**WHAT YOU NEED TO DO:** Pull every line containing "with" from the entries.

** Opening PROVIDED RECORDS block **

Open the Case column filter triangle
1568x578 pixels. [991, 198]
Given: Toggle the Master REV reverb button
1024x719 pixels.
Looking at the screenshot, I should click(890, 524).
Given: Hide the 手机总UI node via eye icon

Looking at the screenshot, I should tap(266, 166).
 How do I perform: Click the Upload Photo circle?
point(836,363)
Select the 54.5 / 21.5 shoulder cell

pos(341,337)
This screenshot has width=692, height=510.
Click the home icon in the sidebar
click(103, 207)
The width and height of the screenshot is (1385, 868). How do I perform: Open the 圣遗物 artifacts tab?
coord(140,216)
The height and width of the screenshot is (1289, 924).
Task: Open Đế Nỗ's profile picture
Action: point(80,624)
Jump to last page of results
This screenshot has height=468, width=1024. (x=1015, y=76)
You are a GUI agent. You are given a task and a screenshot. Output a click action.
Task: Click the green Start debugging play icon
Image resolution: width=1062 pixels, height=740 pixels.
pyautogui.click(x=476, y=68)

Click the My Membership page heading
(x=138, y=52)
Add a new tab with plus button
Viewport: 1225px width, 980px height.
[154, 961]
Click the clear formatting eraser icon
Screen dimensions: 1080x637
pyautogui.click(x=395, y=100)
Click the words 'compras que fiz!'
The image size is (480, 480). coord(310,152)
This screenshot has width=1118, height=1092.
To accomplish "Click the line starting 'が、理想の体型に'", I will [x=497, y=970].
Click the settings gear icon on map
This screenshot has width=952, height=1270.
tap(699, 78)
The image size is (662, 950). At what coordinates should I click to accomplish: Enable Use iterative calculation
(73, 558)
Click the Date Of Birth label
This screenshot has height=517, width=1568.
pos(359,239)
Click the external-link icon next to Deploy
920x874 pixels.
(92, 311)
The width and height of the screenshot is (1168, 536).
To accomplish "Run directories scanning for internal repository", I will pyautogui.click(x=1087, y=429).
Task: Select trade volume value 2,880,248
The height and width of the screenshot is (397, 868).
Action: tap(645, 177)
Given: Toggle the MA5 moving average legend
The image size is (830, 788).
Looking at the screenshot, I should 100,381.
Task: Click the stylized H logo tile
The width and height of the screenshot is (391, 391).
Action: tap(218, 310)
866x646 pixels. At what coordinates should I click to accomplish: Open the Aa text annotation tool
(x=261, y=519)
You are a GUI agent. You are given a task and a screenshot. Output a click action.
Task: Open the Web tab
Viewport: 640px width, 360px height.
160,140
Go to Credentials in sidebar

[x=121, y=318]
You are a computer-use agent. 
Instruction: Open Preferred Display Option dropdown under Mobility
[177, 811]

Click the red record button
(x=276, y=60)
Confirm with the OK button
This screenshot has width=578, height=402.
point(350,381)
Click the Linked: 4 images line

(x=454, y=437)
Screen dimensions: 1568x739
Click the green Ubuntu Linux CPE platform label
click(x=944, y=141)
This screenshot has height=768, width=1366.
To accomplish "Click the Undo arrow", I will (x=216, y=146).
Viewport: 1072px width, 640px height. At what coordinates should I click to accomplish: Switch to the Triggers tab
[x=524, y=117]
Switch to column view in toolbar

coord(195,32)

** Closing PROVIDED RECORDS block **

**ANSWER AREA:**
Add a new tab with plus button
Confirm with the OK button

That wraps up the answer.